BlueScope Steel (Mining & Metals): The "third largest manufacturer of painted and coated steel products globally" suffered a cyber incident in mid-May, causing some production and manufacturing operations to halt, including production at its Port Kembla site. 

Lion (Food & Beverage): Sydney-headquartered beverage giant suffered two cyber-attacks over the last weeks, causing production to stop and creating a supply shortage. The Lion cyber-attack is currently believed to be Russian-based. However, coincidentally, Lion is also "the subject of a $600 million takeover bid by foreign business China Mengniu Dairy." Also noteworthy, Mengniu is partially owned by a Chinese state-owned food processor, COFCO.

In addition to cyber-attacks physically impacting commercial production activities, the Australian logistics giant, Toll Group, suffered two ransomware attacks over three months, causing customer delays and business disruptions. Defense manufacturers, government contractors, and accounting firms also reported data breaches previously.

A Call for Cyber Resiliency

The requirement for a robust cybersecurity program in today's digital age is not new news. But the increasing frequency, sophistication, and scale of cyber-attacks, as seen in Australia, is a call that cybersecurity must be the first thought in adopting and deploying technology—instead of an afterthought. "This may represent the ratcheting up of conflict without any apparent loss of life or damage to actual systems," states Pernotto. "However, it further demonstrates the need for continually improved defensive capabilities that are flexible, robust, and extended across both information technology and operational technologies."

Operational technology and industrial control systems need to be protected to make today's critical infrastructure cyber-resilient. Yet, OT cybersecurity lags IT cybersecurity by years. Ed Suhler, Vice President of Implementation Services and U.S. Department of Defense Projects at Mission Secure, has previously written and spoken about the OT cybersecurity blind spot, publishing earlier this year:

"The escalating attack frequency, combined with an increasingly sophisticated threat landscape, highlights the need to make critical systems more resilient to cyber threats. Organizations and governments must deal with scenarios where they are actively under a cyber attack, requiring a proactive response, not just a reactive one.

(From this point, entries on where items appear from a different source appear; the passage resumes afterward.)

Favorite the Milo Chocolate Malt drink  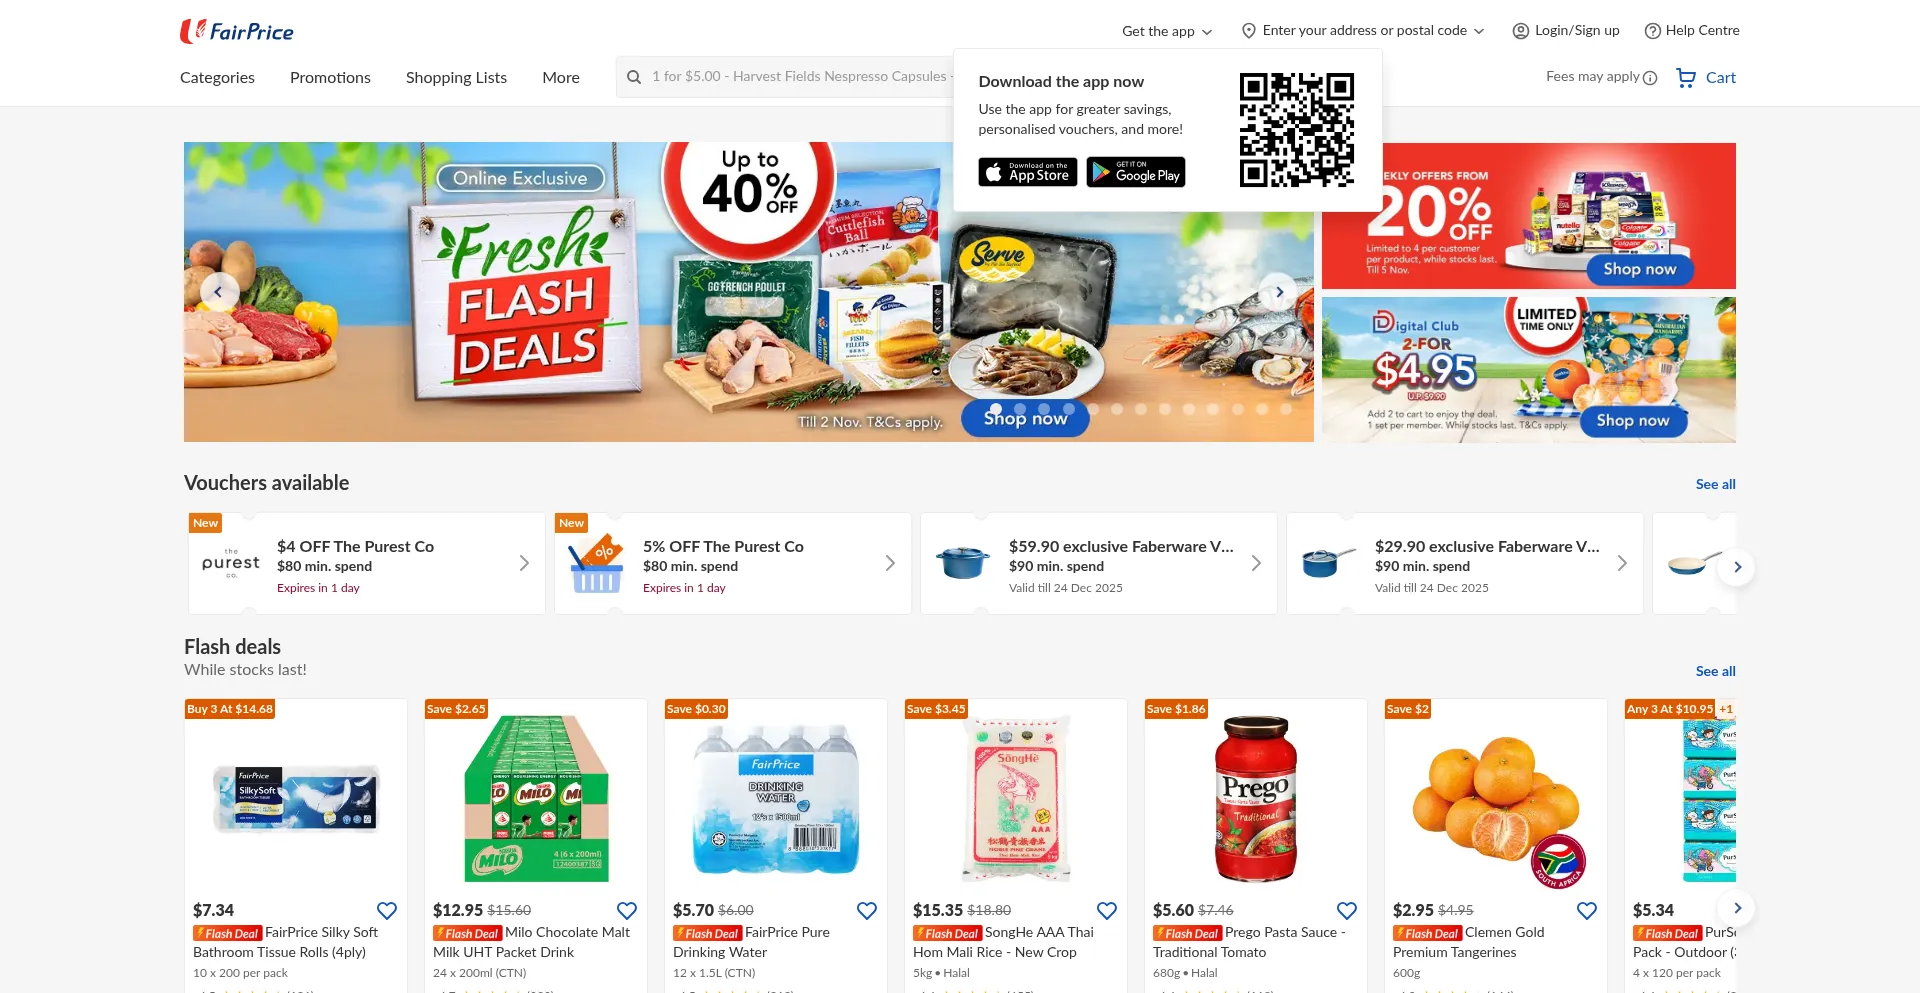click(627, 911)
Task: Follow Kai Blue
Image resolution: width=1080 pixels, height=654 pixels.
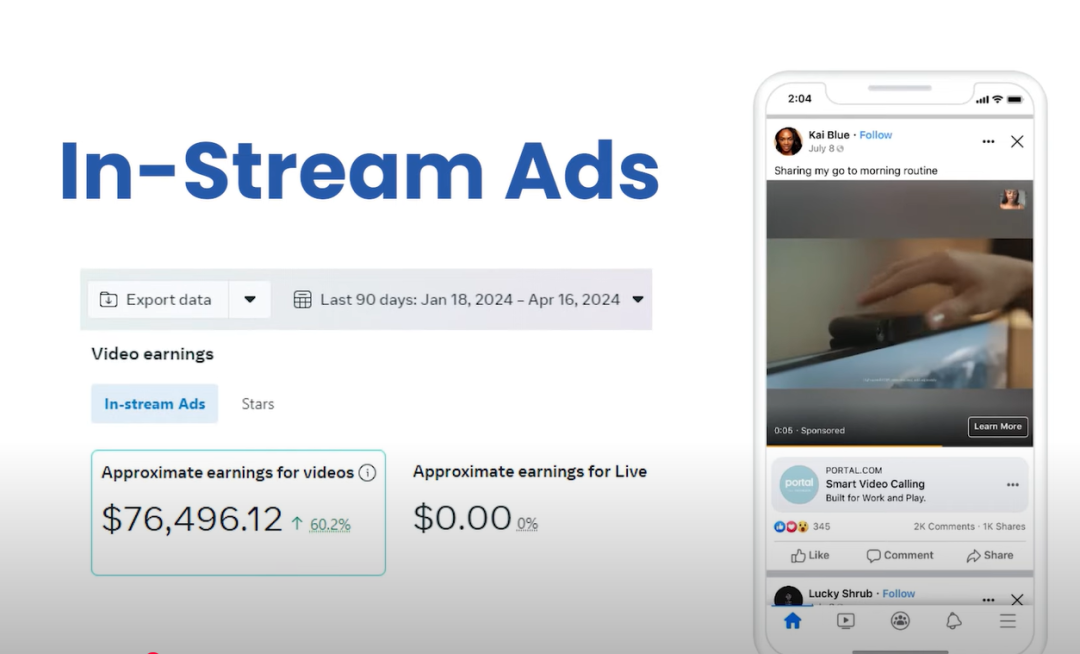Action: [x=876, y=135]
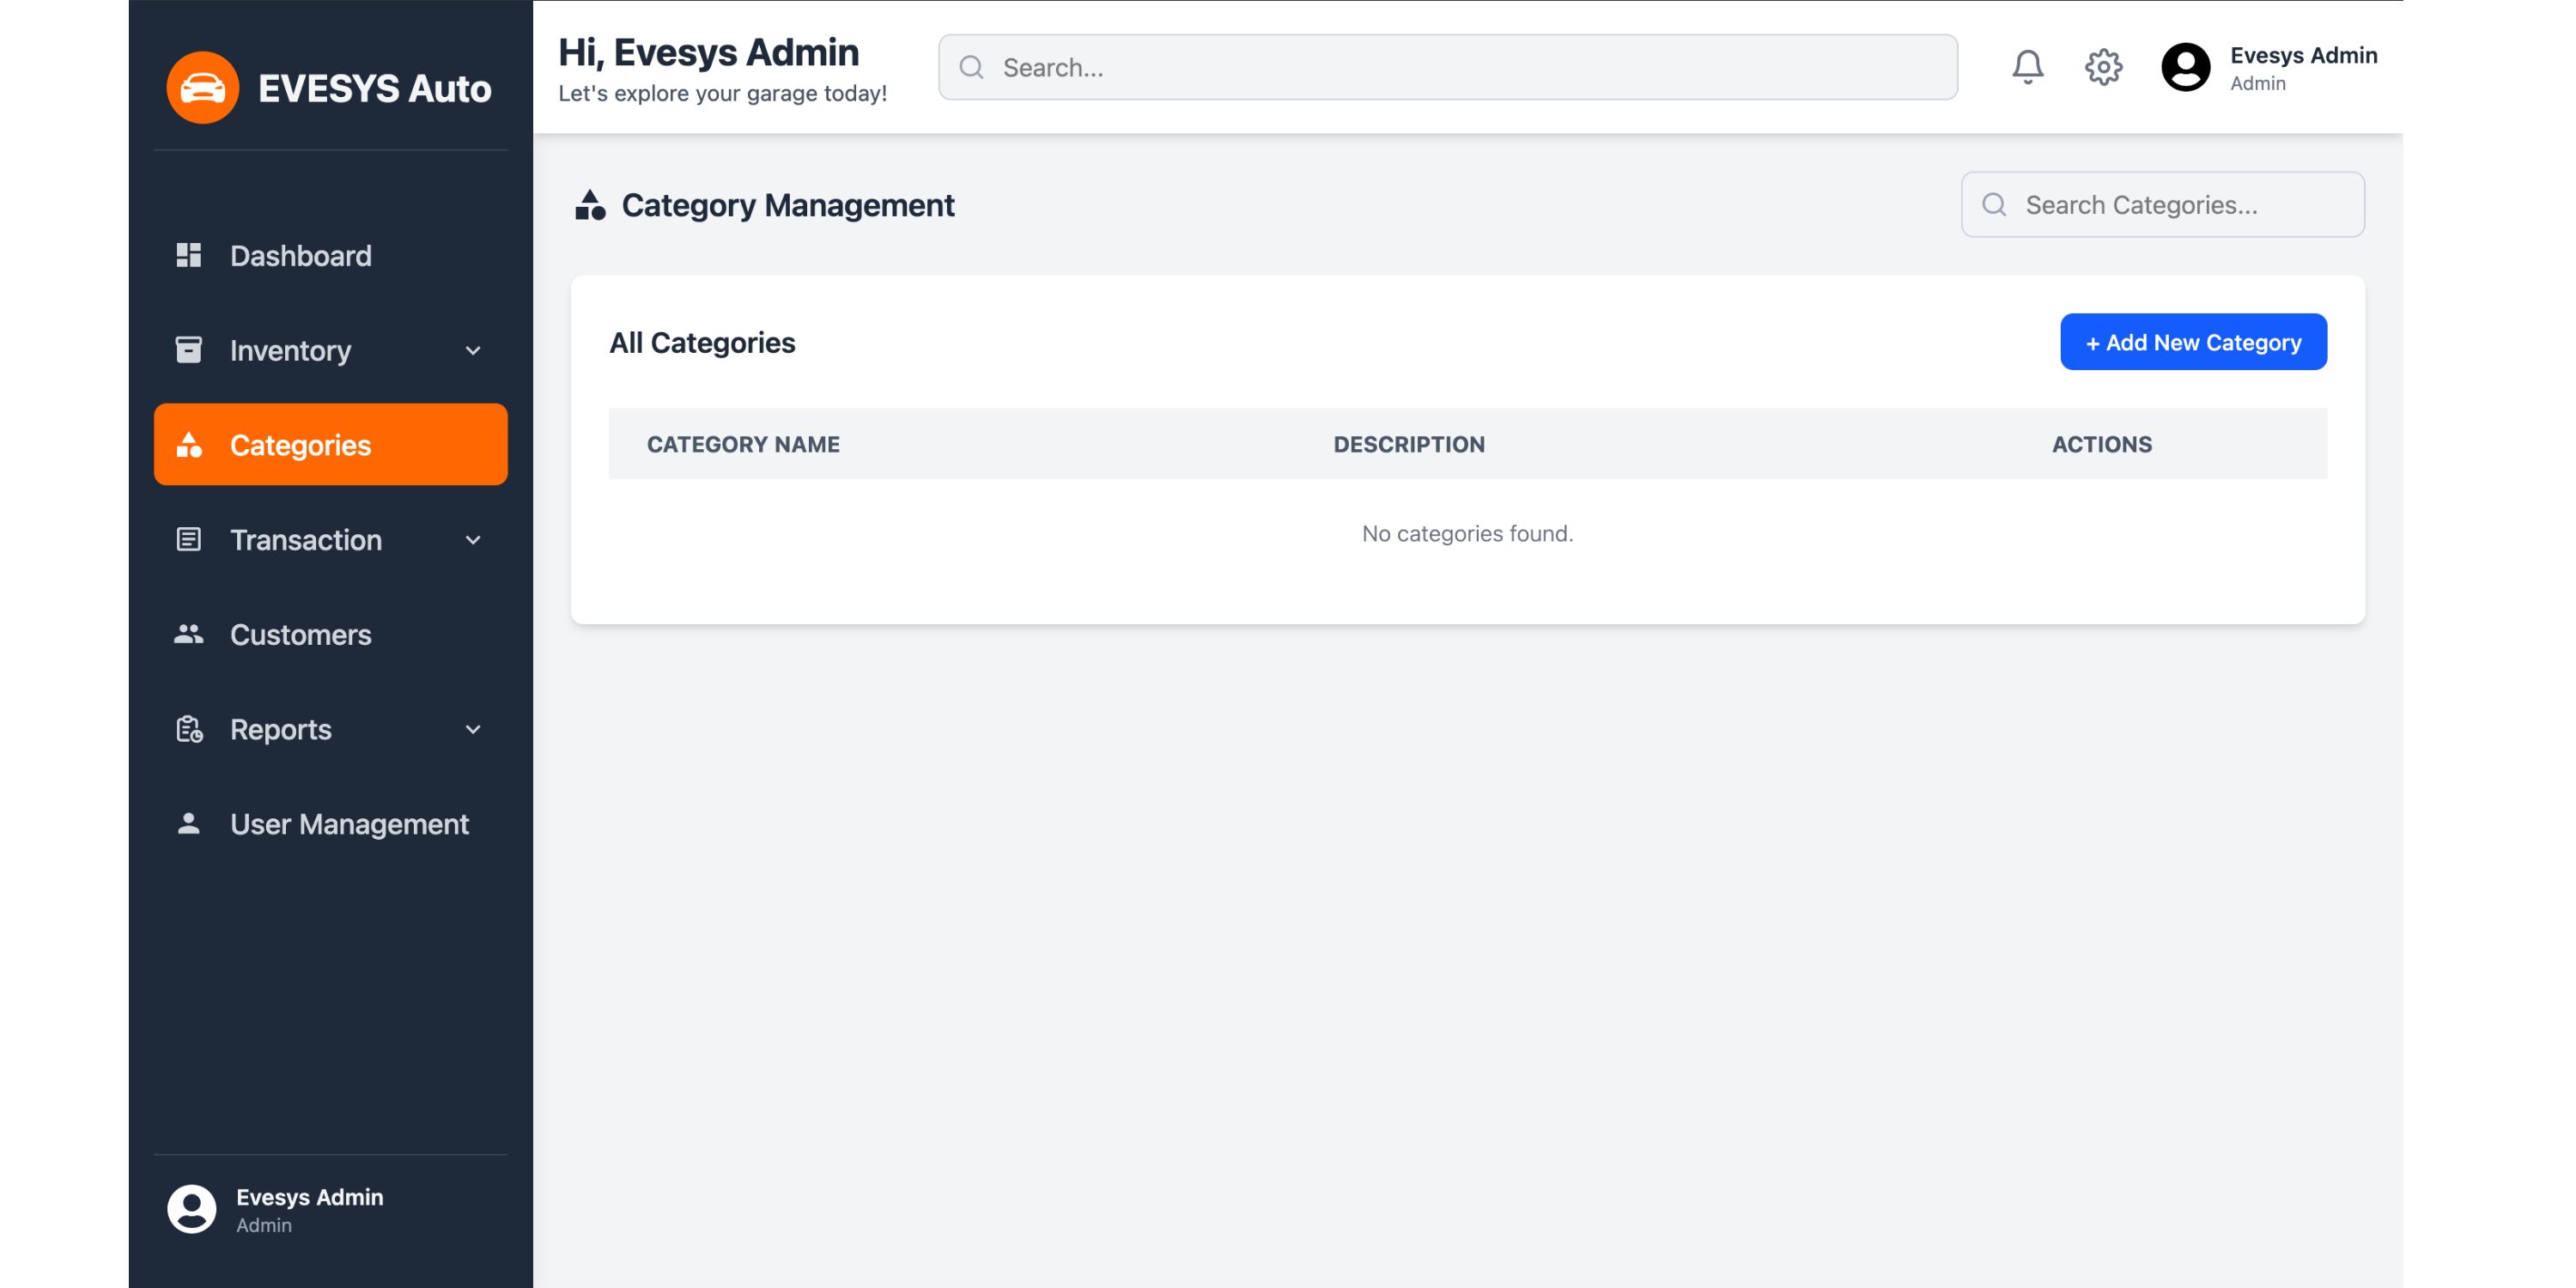2576x1288 pixels.
Task: Click the Evesys Admin name in header
Action: point(2303,55)
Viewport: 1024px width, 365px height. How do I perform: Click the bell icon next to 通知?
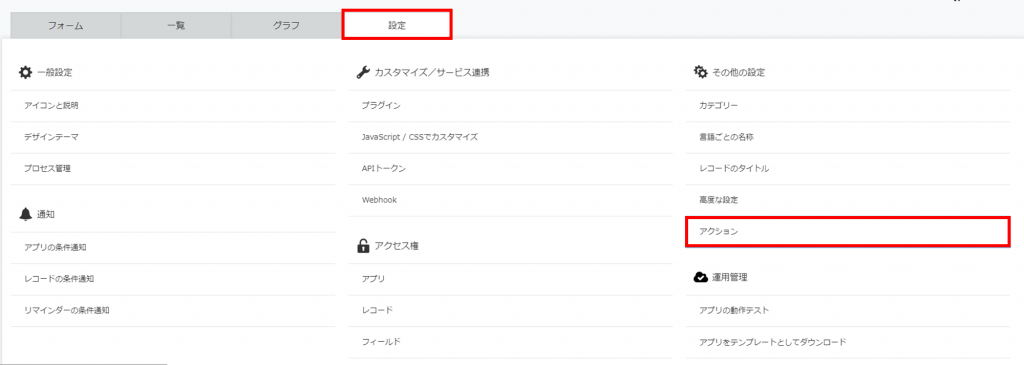pos(25,214)
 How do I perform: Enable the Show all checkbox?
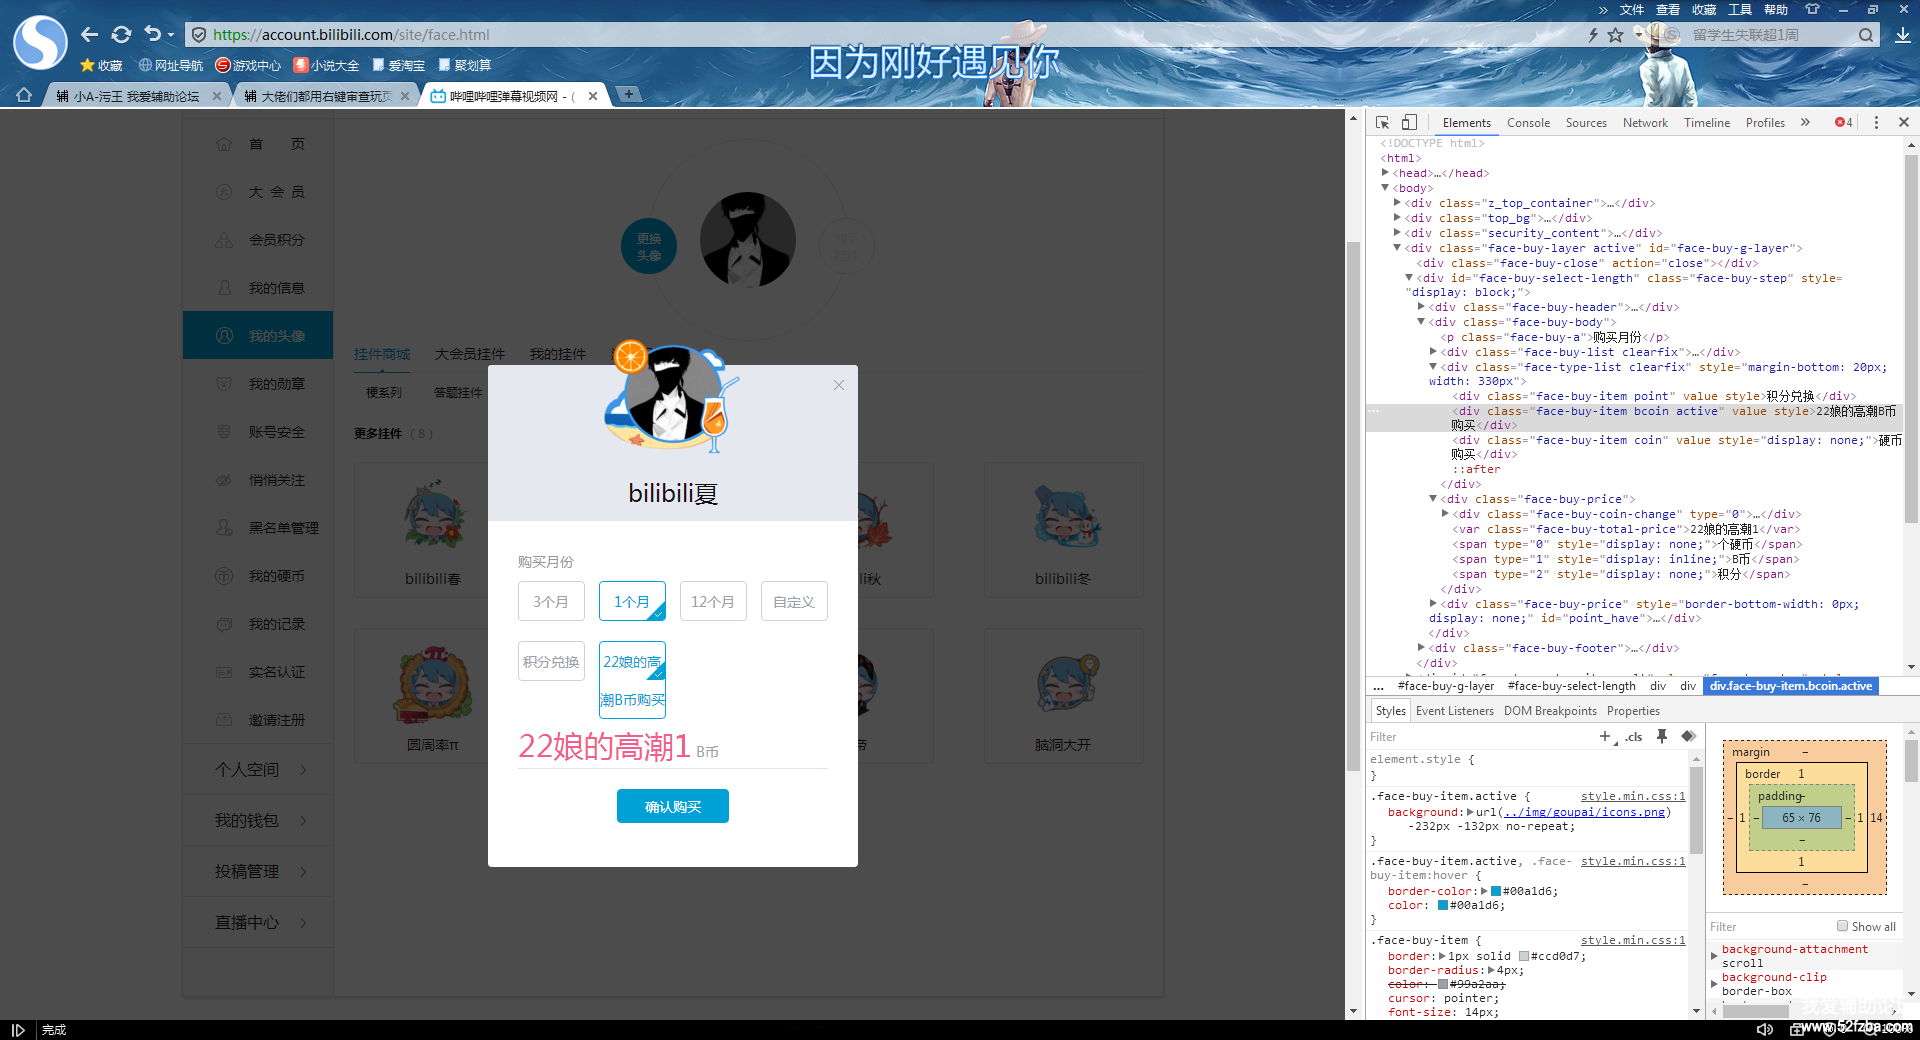click(1842, 926)

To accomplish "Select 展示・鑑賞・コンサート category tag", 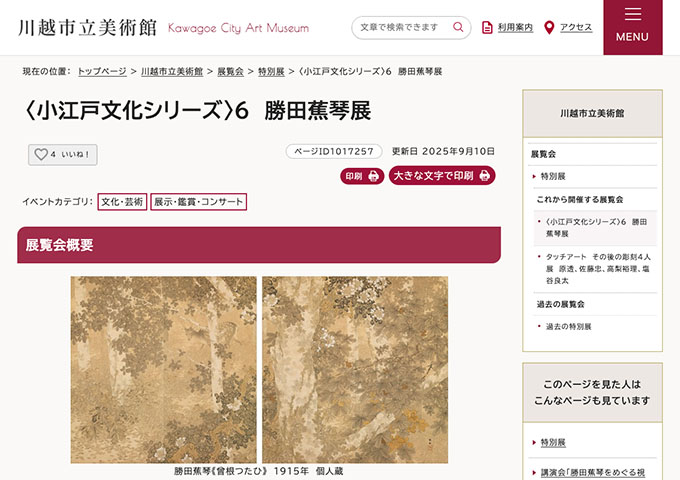I will tap(198, 202).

A cyber attacker has found their way into their networks and systems, now what?

There is a clear need to build methods to monitor and detect cyber threats at more granular levels, thus pushing the cyber protections out to where the impact happens—the cyber-physical processes within the mission-critical OT environment."

Across industries—power generation and distribution, metals and mining, pharmaceutical, or food and beverage—they all share control systems built for reliability and productivity, but not cybersecurity. As Suhler states, "It's time to address the blind spots now and make critical control systems and OT networks cyber resilient." It's required to combat cyber adversary, from wherever they may come.